Bala Hesar fort in Ghazni has survived the ravages of war. Credit: Najibullah Musafer/Killid

Kreshma Fakhri writes for Killid, an independent Afghan media group in partnership with IPS. By distributing the testimonies of survivors of war through print and radio, Killid strives for greater public awareness about people’s hopes and claims for justice, reconciliation and peace across Afghanistan. In this testimony, Zubaida from  the village of Qala Mullah recounts for the firs time how she, thirty-two years ago, watched her husband being taken away by Soviet soldiers.

“It was the 2nd Sawr in 1359 (April 21, 1980),” Zubaida begins her account of the events that happened 32 years ago. “My husband was visiting us in Jaghatoo district, in Ghazni.
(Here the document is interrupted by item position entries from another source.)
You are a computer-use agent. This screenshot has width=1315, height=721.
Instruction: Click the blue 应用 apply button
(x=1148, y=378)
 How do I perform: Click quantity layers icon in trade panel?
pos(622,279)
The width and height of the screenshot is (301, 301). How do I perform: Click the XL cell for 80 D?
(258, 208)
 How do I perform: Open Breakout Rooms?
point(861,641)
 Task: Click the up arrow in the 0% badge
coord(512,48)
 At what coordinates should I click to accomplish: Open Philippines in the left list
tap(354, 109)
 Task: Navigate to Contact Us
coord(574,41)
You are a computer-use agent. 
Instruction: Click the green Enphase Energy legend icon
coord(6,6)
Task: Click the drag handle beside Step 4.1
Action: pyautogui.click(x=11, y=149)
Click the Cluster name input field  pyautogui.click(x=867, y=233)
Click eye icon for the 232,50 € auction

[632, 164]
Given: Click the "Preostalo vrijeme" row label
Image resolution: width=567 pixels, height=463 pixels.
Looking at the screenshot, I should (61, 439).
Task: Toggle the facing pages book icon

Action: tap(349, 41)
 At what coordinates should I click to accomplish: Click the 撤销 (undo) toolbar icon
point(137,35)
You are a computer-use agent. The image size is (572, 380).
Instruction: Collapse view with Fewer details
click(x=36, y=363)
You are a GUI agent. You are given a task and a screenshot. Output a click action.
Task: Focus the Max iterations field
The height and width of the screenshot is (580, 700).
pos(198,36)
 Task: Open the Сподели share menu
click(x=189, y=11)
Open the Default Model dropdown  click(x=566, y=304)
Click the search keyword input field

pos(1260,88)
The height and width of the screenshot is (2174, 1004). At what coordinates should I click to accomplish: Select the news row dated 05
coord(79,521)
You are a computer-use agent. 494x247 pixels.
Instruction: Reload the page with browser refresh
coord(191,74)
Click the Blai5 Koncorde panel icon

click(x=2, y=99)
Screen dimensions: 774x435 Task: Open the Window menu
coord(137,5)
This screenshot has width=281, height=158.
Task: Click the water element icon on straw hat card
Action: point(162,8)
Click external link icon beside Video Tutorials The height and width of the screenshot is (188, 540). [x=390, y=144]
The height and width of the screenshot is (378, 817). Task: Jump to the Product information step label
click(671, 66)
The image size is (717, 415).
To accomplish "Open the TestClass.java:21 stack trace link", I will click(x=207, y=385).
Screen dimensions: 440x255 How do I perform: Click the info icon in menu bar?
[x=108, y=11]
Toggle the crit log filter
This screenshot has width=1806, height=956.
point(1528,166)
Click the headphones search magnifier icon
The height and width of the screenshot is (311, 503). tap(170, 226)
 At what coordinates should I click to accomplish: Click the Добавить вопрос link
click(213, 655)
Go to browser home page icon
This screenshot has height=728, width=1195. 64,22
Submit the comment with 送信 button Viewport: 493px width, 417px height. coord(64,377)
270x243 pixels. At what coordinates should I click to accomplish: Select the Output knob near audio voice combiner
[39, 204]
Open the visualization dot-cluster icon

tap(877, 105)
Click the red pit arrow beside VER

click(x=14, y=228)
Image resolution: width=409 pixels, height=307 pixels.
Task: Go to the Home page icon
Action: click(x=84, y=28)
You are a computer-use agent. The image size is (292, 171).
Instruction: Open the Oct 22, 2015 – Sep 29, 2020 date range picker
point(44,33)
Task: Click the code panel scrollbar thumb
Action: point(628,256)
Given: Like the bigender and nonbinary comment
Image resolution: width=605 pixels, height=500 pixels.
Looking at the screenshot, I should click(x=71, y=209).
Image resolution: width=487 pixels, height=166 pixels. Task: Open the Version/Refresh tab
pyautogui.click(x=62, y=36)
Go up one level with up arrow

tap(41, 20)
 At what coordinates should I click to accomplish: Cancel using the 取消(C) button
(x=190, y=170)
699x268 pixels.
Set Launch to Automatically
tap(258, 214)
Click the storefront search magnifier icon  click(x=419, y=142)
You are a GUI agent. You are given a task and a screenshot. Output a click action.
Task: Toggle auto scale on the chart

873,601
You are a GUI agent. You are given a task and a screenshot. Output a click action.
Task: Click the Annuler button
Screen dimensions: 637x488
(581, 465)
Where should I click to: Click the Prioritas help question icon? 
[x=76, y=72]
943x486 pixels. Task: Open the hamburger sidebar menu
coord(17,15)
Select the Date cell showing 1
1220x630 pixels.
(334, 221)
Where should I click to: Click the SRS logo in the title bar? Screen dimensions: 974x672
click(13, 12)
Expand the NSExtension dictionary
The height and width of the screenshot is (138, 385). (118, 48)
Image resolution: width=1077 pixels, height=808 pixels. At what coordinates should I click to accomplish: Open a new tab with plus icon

A year before the communist government of Babrak Karmal had won power with the help of the Russians (then Soviet Union).” Many Afghans were angry, she said, and “drawn into a fight between Jihad and atheism” as she says – the one led by U.S.-supported mujaheddin, the other by the ruling government. 

A man named Sayed Jagran was the commander of the anti-government forces in Jaghtoo district, where they lived. “In my village, Qala Mullah, he was carrying out propaganda against the government. But few people had the time for him. Most people were working on Bande Sardeh (a dam 28 kilometres away in south Ghazni).” Zubaida’s husband Mohammad Ismail was one of those who would come home on Thursday after a week of hard work, and return early in the morning on Saturday.

“One Thursday he came back and never went back to Bande Sardeh,” she says. Russian soldiers swarmed Qala Mullah after the Ashrars (anti-government forces) had already left the area. Only defenceless people remained. “ ‘Come out of your houses,’ the Russians shouted. We trooped into a compound — my husband was the first person they led away.

Zubaida and her six children tried to stop them, but he was taken away to nearby Qala Qata. “They took him to the centre of the village and shot him for siding with the opposition,” she remembers “They had no pity on anyone. They went from house-to-house killing all the men.”

In the end, they killed 21 of her relatives. Except for one farmer who escaped there was no male left to bury the dead, she says. “We ferried the bodies in a wheelbarrow, and buried them in a pit.”

“I tied a piece of red cloth on a pole on the top of our house so the Russians would not bomb us.”